Plutonium is a natural by-product of the fission process. Virtually every functioning reactor contains small amounts of plutonium. That's why claims that we should never use Plutonium to generate power are so fatuous and idiotic.
 

Plutonium is a natural by-product of the fission process. Virtually every functioning reactor contains small amounts of plutonium. That's why claims that we should never use Plutonium to generate power are so fatuous and idiotic.

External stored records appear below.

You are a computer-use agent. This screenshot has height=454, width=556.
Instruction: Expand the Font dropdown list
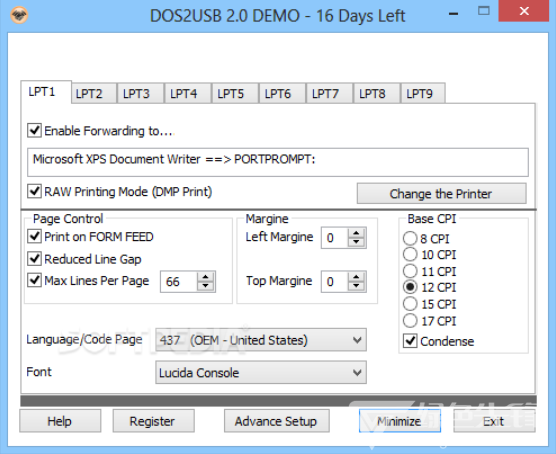(x=261, y=372)
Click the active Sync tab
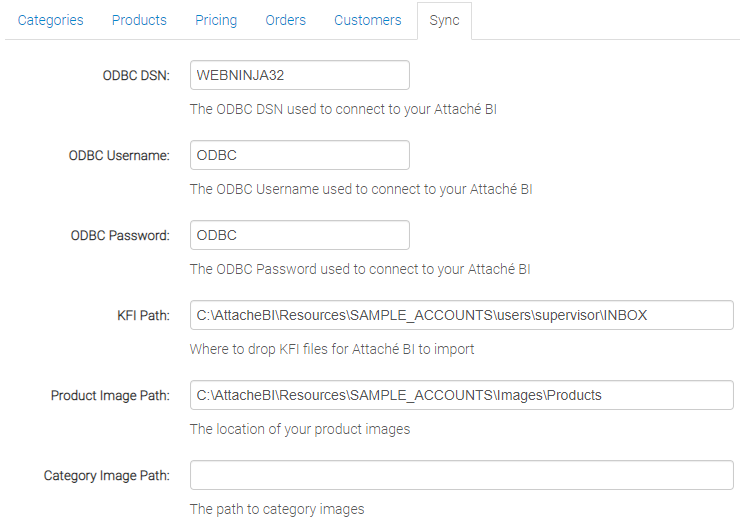Viewport: 740px width, 524px height. pyautogui.click(x=444, y=20)
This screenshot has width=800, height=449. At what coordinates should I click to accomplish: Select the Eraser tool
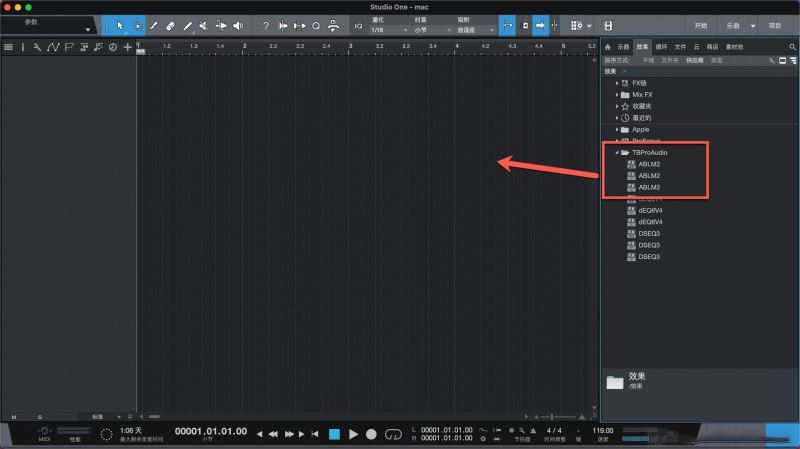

We both know why intelligent people think its a bad idea to accumulate plutonium anywhere for any purpose. It is neither fatuous nor idiotic. It is a perfectly reasonable position. Plutonium has been used heretofore to seed uranium to increase its neutron flux density, both for weapons and reactors. And, as I said earlier, it is produced in fission reactors as a byproduct.

This entire argument started when you claimed that the Japanese should not be worried about plutonium because Fukushima used uranium for fuel. You now have effectively admitted you had no basis to criticize Orogenicman and the Japanese are entirely justified to worry about plutonium from the failed Fukushima plant.
 
In my 36 years of pumping crude oil out of the ground, I can't recall one instance of a Golden Eagle death. Still, I'd like to get me some of those permits.

Yo- little help?
 
In my 36 years of pumping crude oil out of the ground, I can't recall one instance of a Golden Eagle death. Still, I'd like to get me some of those permits.

Yo- little help?

you are not going to hear a peep from the left about these permits

to kill eagles and such
 
AGW Deniers seek to starve millions of baby children

Bird kills are actual - and not only in America. "Starving babies" are hypothetical constructs of defective, sometimes fraudalent, computer models.

You need to give some thought to that for which there is evidence, and that which is ''hypothetical'', or without evidence. Computer models are the visualization of the math that describes that which both empirical data and demonstrated theory conclude. So, what's hypothetical in your post, without evidence, are ''defective'' and ''fraudulent''.